++++ TASK INPUT
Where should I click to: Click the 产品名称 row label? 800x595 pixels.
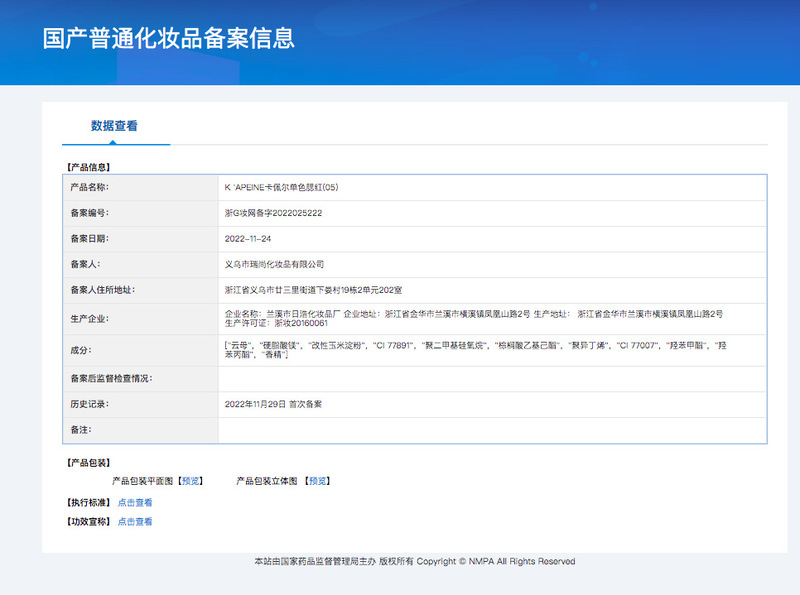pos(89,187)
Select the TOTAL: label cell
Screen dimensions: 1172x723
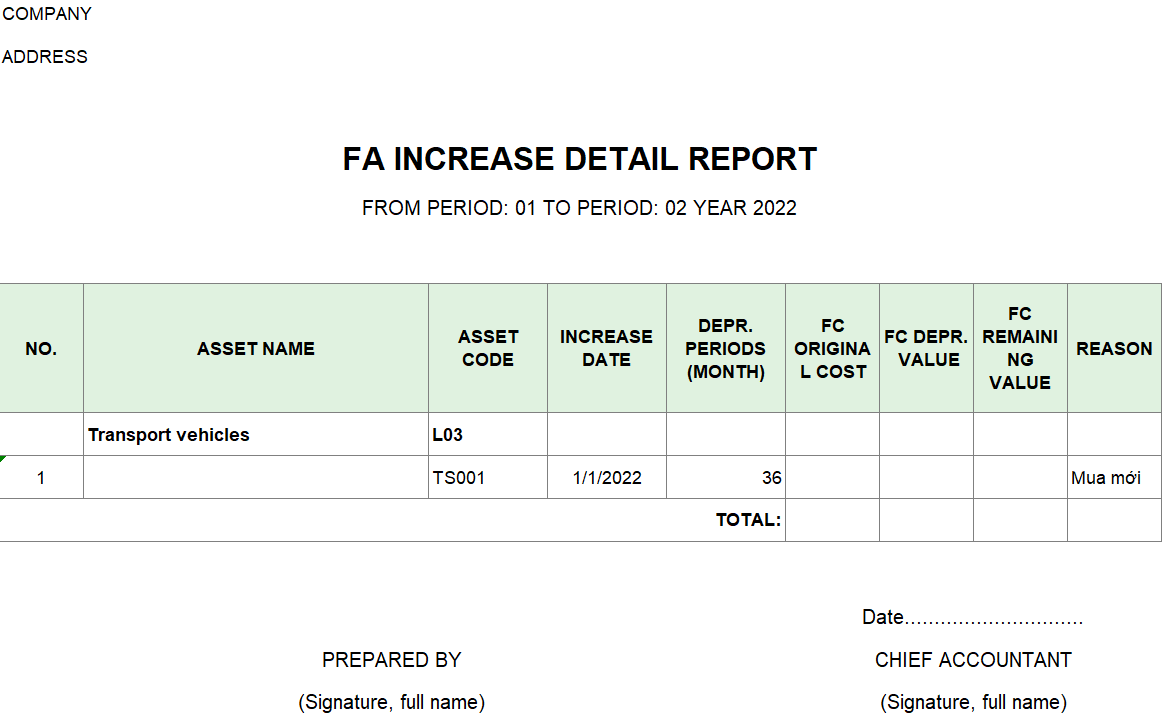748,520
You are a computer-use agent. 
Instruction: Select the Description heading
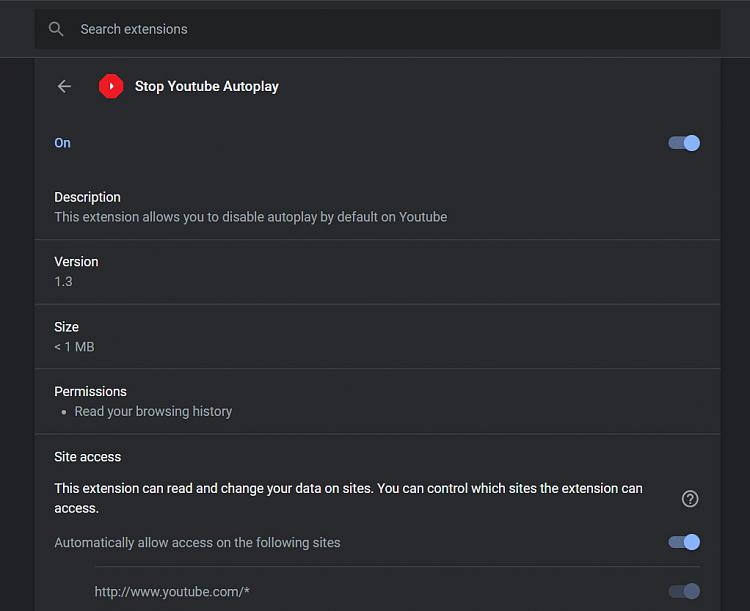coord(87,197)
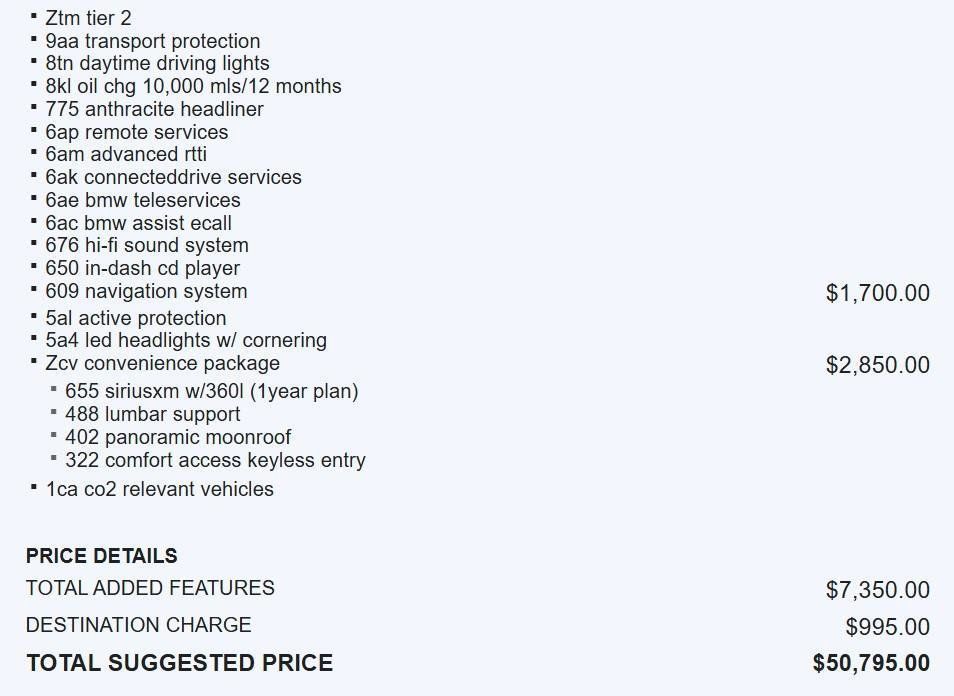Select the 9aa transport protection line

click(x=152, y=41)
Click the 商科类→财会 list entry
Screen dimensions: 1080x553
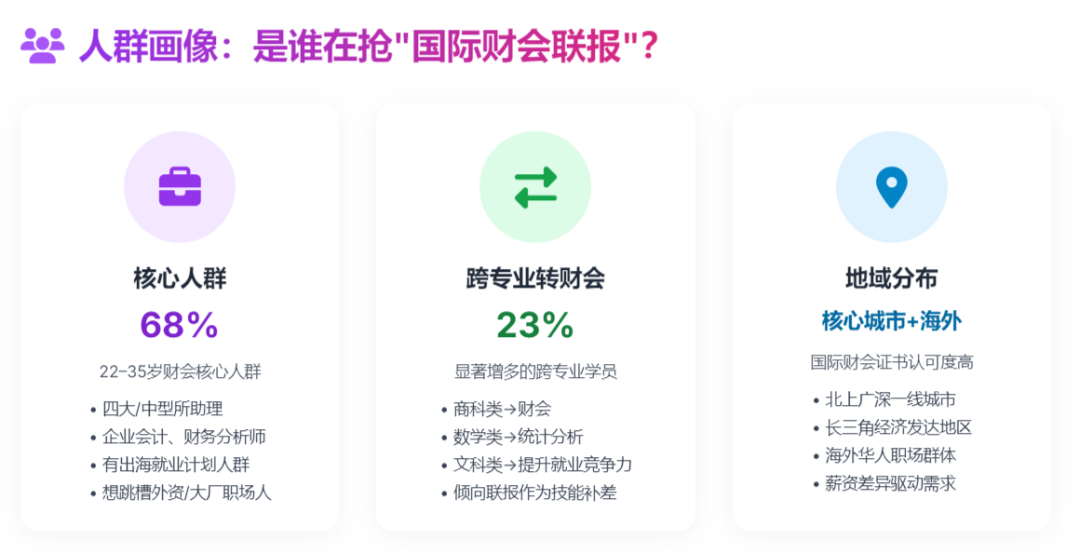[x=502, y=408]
++++++++
### TASK GOAL
If a record holds a picture, leave the picture out, but repeat every line exactly.

### COMPLETED TASK
Where should I click to: Click the 产品名称 row label? 800x595 pixels.
pos(89,187)
Select the TOTAL: label cell
Screen dimensions: 1172x723
748,520
You are a computer-use agent. 
Instruction: Select the Description heading
coord(87,197)
Select the 9aa transport protection line

click(x=152, y=41)
Click the 商科类→财会 list entry
Screen dimensions: 1080x553
[x=502, y=408]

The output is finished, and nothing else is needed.